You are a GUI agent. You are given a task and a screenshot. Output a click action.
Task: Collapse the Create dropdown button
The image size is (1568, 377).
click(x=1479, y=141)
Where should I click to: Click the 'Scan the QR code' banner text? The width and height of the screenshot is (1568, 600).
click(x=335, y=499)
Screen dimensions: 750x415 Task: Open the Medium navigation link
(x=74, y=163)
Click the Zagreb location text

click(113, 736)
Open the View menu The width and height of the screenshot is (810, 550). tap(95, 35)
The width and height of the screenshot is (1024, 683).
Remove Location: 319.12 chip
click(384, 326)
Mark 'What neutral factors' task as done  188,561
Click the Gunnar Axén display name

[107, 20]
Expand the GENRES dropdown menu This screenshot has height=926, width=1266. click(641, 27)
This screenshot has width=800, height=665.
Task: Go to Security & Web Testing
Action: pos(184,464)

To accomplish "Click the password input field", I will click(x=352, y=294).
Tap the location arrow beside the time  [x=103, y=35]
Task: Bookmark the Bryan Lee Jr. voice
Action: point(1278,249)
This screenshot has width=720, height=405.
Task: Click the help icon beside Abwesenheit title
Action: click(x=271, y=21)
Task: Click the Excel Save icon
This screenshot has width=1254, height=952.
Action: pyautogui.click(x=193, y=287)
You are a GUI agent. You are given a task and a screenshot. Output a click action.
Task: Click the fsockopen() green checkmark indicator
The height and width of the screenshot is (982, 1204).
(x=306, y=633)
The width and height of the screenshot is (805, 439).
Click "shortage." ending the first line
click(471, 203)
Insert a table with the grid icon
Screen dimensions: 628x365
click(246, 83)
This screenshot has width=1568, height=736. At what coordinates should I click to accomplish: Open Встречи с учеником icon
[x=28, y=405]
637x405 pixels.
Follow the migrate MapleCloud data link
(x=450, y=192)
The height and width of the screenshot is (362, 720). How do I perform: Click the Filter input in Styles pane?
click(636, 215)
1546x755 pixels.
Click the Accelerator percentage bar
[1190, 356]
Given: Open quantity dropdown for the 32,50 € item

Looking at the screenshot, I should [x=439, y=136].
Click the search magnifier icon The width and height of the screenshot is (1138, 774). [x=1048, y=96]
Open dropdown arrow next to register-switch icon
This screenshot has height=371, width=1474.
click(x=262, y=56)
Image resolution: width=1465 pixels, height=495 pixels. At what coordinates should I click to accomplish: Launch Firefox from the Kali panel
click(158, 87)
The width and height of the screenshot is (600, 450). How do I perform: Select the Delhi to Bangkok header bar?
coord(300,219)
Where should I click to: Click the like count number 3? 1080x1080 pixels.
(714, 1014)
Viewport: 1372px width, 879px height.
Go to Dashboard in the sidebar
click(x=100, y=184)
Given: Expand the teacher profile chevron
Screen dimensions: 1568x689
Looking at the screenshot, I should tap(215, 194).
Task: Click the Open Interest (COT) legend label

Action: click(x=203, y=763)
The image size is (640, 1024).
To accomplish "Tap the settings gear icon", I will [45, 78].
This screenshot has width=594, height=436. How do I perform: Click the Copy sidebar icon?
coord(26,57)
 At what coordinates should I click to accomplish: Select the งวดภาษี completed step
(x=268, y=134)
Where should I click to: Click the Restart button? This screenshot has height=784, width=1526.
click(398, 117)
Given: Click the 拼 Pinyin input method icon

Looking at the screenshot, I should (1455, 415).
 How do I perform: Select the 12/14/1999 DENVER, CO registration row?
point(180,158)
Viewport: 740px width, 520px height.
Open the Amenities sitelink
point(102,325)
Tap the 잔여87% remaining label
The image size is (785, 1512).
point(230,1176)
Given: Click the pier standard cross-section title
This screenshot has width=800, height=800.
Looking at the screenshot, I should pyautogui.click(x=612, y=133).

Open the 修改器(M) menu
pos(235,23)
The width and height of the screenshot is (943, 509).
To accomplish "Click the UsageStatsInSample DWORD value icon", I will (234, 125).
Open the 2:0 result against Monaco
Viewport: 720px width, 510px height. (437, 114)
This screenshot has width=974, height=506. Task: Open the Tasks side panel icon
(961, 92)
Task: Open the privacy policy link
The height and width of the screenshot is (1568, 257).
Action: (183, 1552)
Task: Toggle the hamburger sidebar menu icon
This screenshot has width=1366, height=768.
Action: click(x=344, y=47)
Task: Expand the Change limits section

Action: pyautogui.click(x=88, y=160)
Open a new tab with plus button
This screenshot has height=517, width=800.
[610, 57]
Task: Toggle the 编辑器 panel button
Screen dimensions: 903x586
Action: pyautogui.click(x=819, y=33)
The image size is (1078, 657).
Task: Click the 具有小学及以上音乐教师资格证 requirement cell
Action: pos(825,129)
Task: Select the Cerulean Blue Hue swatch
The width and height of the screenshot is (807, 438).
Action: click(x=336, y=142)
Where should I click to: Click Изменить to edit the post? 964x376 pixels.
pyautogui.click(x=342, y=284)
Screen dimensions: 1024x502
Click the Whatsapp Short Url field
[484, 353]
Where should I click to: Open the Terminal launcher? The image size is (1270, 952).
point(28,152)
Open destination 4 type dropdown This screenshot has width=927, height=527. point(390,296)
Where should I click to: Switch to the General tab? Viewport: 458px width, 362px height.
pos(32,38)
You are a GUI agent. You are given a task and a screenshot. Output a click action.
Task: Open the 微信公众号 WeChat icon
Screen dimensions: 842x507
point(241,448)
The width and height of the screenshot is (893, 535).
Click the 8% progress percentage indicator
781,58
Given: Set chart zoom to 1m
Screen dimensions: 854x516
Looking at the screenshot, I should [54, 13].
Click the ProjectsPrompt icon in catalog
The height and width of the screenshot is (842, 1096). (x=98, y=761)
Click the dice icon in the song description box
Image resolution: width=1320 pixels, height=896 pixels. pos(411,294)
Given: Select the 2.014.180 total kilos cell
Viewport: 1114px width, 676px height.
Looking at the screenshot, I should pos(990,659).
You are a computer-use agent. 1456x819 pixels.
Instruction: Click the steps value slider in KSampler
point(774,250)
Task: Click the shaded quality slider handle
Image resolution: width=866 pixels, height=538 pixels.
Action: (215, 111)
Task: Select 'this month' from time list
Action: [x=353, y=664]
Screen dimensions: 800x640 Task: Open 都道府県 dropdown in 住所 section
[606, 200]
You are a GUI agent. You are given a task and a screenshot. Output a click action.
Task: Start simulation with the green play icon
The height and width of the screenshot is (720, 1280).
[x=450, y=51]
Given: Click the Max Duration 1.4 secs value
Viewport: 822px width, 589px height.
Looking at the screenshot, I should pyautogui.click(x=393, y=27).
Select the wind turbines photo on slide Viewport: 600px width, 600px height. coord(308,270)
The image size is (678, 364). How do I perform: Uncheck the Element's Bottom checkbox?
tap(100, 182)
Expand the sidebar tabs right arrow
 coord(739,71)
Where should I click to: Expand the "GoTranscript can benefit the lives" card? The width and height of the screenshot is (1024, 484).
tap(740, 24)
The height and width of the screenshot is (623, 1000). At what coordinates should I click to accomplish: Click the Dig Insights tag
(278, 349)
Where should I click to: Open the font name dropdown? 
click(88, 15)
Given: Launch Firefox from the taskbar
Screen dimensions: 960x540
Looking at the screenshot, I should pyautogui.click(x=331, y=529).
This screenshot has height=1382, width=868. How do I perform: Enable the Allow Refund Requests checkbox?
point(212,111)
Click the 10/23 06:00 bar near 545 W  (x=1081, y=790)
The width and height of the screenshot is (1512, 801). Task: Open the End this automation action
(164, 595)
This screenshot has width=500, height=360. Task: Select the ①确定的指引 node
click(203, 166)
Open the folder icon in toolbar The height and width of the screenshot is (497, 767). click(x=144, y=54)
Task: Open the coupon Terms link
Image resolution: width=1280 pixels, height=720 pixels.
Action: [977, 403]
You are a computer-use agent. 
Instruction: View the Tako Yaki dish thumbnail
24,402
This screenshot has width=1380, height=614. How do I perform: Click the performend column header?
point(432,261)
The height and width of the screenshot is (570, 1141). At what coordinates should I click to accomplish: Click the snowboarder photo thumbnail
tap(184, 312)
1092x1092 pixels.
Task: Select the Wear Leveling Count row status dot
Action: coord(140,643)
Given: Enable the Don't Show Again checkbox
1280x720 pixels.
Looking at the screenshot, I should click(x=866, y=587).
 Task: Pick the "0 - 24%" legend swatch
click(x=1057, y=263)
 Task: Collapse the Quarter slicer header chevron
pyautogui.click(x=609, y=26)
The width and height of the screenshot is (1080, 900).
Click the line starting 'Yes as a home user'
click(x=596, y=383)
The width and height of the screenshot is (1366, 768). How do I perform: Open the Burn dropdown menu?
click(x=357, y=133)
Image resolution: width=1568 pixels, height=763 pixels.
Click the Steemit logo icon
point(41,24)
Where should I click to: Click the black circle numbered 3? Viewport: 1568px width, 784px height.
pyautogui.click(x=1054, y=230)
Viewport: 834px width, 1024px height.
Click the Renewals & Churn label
================
Please find every line in the records that contains the word "green", and copy it out.

_Response:_
Task: Click the fsockopen() green checkmark indicator
Task: Start simulation with the green play icon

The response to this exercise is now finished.